ResearchRajiv Dattani & Emil Lassen
Mar 12, 20263 min read

AIUC-1 is integrated into IBM Research AI governance solutions

AIUC-1 is integrated into IBM Research AI governance solutions

Today we announce that AIUC-1 has been integrated into IBM Research’s AI Risk Atlas Nexus, creating a clear path for organizations to move from AI risk identification to certifiable, agent-specific controls. This marks the first step toward deeper integration with IBM watsonx.governance.

The AI Risk Atlas is IBM's comprehensive taxonomy of risks associated with ML models, GenAI, and AI Agents. It has been mapped to broader industry standards and regulatory requirements, including the NIST AI RMF, OWASP Top 10 for LLMs and more. The AI Risk Atlas provides organizations a structured approach to identifying and evaluating AI risks and suggests controls to help mitigate those risks.

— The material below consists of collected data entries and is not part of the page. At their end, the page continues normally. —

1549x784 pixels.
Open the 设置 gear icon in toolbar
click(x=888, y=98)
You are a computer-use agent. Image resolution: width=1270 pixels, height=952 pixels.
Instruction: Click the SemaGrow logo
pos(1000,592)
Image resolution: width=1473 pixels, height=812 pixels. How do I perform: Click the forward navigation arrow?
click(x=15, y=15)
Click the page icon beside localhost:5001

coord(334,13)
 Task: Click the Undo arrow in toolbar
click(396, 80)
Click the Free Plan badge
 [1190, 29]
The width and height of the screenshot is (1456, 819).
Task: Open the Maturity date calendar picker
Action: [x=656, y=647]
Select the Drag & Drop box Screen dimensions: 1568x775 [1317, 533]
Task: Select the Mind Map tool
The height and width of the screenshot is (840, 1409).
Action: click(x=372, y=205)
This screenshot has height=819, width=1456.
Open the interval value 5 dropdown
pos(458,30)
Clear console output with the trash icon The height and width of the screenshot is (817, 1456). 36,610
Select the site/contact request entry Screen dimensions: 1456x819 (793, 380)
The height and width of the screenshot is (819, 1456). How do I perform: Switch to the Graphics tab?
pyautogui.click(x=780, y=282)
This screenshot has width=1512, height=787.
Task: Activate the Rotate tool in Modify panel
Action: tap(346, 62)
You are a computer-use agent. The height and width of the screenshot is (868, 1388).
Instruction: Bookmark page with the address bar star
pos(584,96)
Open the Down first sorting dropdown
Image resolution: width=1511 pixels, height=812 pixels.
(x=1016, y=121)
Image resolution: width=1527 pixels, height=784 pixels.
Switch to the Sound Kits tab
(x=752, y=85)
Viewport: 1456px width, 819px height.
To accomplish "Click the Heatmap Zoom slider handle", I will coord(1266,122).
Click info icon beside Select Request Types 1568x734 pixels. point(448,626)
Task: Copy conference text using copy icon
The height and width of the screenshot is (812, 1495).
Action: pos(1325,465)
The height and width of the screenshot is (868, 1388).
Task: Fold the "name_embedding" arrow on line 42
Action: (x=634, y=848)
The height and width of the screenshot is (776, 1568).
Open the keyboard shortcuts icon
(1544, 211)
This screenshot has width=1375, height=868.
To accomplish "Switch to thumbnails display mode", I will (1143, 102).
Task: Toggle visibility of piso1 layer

In addition, IBM’s AI governance solution, watsonx.governance, has been recognized as market leaders in AI Governance and GRC by several analyst firms. This success builds on a strong tradition of open-source work by IBM Research, which has developed a number of differentiating product features accessible to organizations navigating agentic AI adoption. The AI Risk Atlas, for example, is integrated directly into watsonx.governance, enabling organizations to link identified risks to specific AI use cases and models, and track mitigations through the Governance Console.

IBM

From risk identification to risk mitigation with AIUC-1

With today’s announcement that AIUC-1 is now integrated into the IBM Research AI Risk Atlas, organizations adopting AI agents have a clear path to move from AI risk identification to certifiable, agent-specific controls.

The integration comes to life in the publicly accessible AI Risk Atlas Nexus, where organizations can describe an agentic use case - such as deploying a knowledge base chatbot or building an agent to handle refund workflows - and then receive an overview of top agentic risks and recommended controls for the use case in seconds.

With the integration of AIUC-1, organizations now get a list of controls that mitigate the risks identified directly - also in seconds. In other words, users can rapidly evaluate different use cases, adjust capabilities such as tool access or level of autonomy, and see how the risk landscape and control requirements change.

IBM Risk Atlas Nexus with AIUC-1 integration

Deeper integration with IBM watsonx.governance underway

The collaboration highlighted several additional areas where AIUC-1 and IBM can work together to strengthen secure, safe, and reliable AI agent adoption - with several initiatives already on the way:

  • AIUC-1 available out-of-the-box in watsonx.governance: By integrating the standard into IBM’s governance suite, organizations have the full, comprehensive control library available at their fingertips
  • Using AIUC-1 for deploying internal agents: By combining rapid risk assessment with rapid control identification, organizations can build approval workflows for AI agents in seconds. A more powerful agent (e.g. with tool access, increased autonomy, or expanded data access) will require additional guardrails, which can be identified and implemented using AIUC-1 before deployment. High risk use cases may require full AIUC-1 certification, which includes technical testing that safeguards hold up under pressure
  • Using AIUC-1 for AI vendor assessment: Organizations adopting AI agents built by third-parties can use the same workflow to adopt agents securely - for low-risk use-cases, they can demand proof from vendors that core AIUC-1 controls are implemented. For medium/high risk use cases, they can demand to see the vendors full AIUC-1 Certification

The teams intend to share updates as these features become available to IBM customers and the public.

Get started today

The AIUC-1 and AI Risk Atlas integration is available as a part of AIUC-1 crosswalks, and accessible for exploration on the AI Risk Atlas Nexus (HuggingFace) and AI Risk Atlas Nexus (Github). As part of this collaboration, IBM Research is recognized as a Technical Contributor to AIUC-1.